Top of Page text

- Location in Hakha district (in red)
- Country: Burma
- State: Chin State
- District: Hakha District
- Capital: Than Tlang

Population (2008)
- • Total: 56,323
- Time zone: UTC+6:30 (MST)

= Thantlang Township =

Thantlang Township (ထန်တလန်မြို့နယ်) is one of the nine townships in Chin State.

A variety of languages and different accents are spoken in Thantlang township, including Lautu, Zophei, Senthang, Lai and Lochei and Sizo. The western border of the township that separates it from India is formed by the Tiau River from the north, and the Kaladan River (known locally as the Boinu/Beino/Chhimtuipui River) from the south which flow together at .

==History==
"Thlantlang" means cemetery mountain. Prior to 1995, there were many old cemeteries on the south side of the mountain above the main town, where subsequently the Burmese military build a camp and a pagoda. Briefly, in the early 2000s, a small piece of northeastern Thantlang Township, namely the village tracts of: Lungding, Tikhuangtum, Tlangkhua, Tlangpi, Tlangte, northern Vanzang (Farrawn), and Zangtlang, was transferred to Falam Township. However, in 2008, in the reorganization of Chin State townships, these village tracts were restored.

Bottom of Page text

-- Tasks to carry out --
1. In the Thantlang Township text, replace "Tiau River" with "Tyao River" and write out the passage that begins at the words "Population (2008)" and stops after "together at .".
2. Continue the text on Thantlang Township from where it stops.

Top of Information provided

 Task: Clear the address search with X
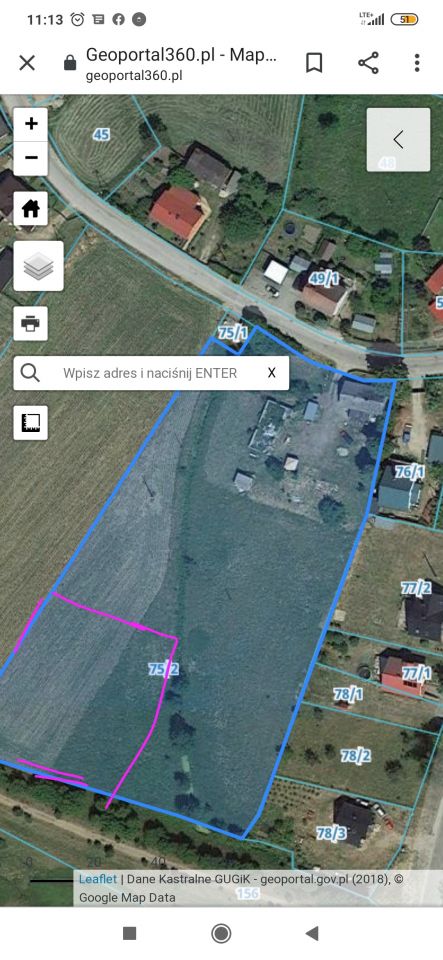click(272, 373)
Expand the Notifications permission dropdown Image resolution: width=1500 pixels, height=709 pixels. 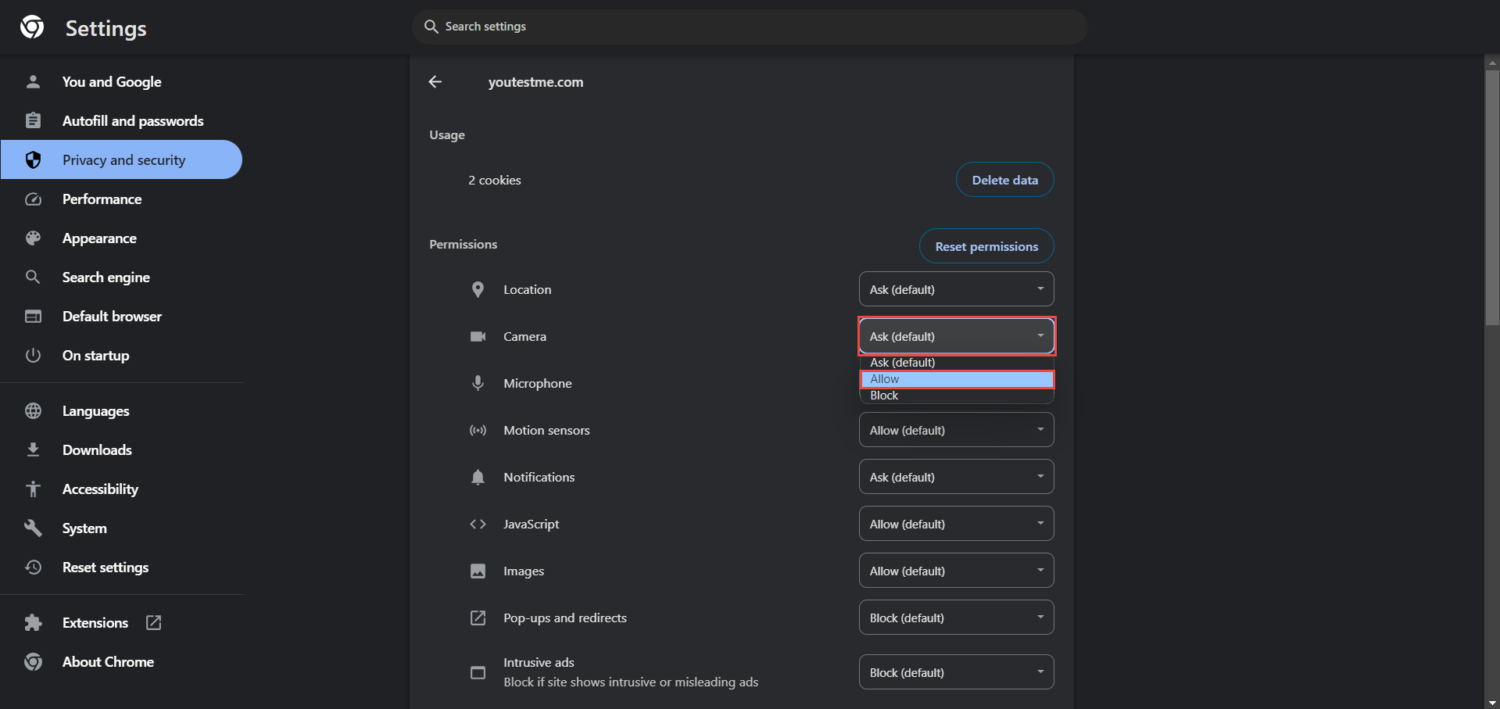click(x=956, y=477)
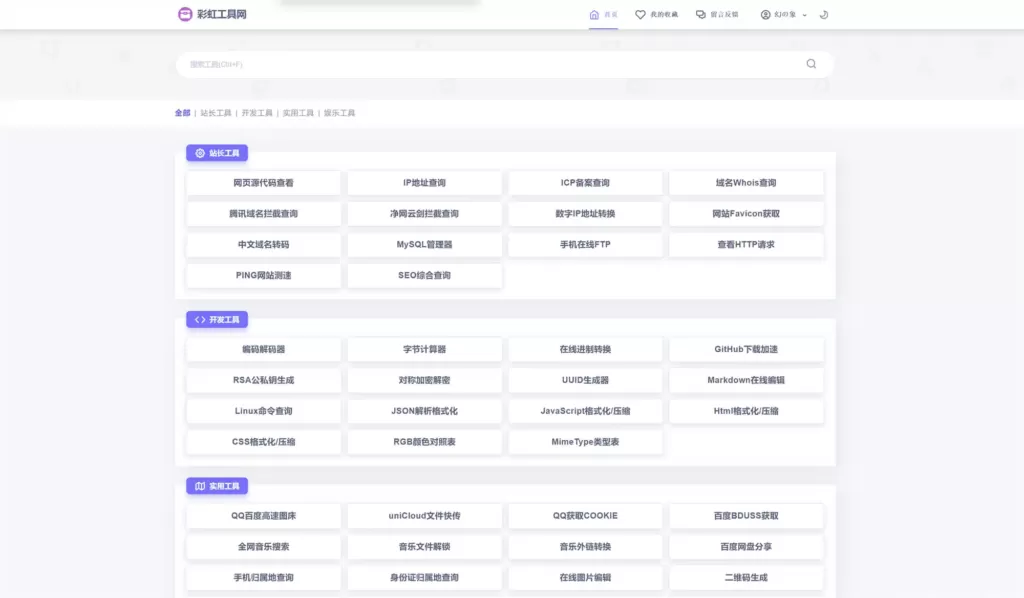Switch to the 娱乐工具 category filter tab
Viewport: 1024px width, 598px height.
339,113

Bottom of Information provided

-- Replies --
1.
Population (2008)
- • Total: 56,323
- Time zone: UTC+6:30 (MST)

= Thantlang Township =

Thantlang Township (ထန်တလန်မြို့နယ်) is one of the nine townships in Chin State.

A variety of languages and different accents are spoken in Thantlang township, including Lautu, Zophei, Senthang, Lai and Lochei and Sizo. The western border of the township that separates it from India is formed by the Tyao River from the north, and the Kaladan River (known locally as the Boinu/Beino/Chhimtuipui River) from the south which flow together at .

2.
==Borders==
Thantlang Township borders on:
- Mizoram State of India to the west and north;
- Falam Township to the northeast;
- Matupi Township to the south; and
- Hakha Township to the east

Thantlang is the administrative town of inclusive nine circles (also called mountain ranges) attributed to the geographical and dialectical arrangements of the area. They are Khualhring Tlang (Khualhring circle), Vanzang Tlang (Vanzang circle), Zahnak Tlang (Zahnak circle), Bual Tlang (Bual circle), Vailam Tlang ( Vailam circle ) Lautu Tlang (Lautu circle), Mara Tlang (Mara circle), Vailam Tlang (Vailam circle), Zophei Tlang (Zophei circle) and Bawipa Tlang (Bawipa circle). Only four circles speak Lai dialect. Zophei (Zophei and Bawipa circles), Lautu (Lautu circle), HawThai (Mara circle) speak their tribal language. The other five circles and in Thantlang town speak Lai dialect, which is the commonly use dialect in the township.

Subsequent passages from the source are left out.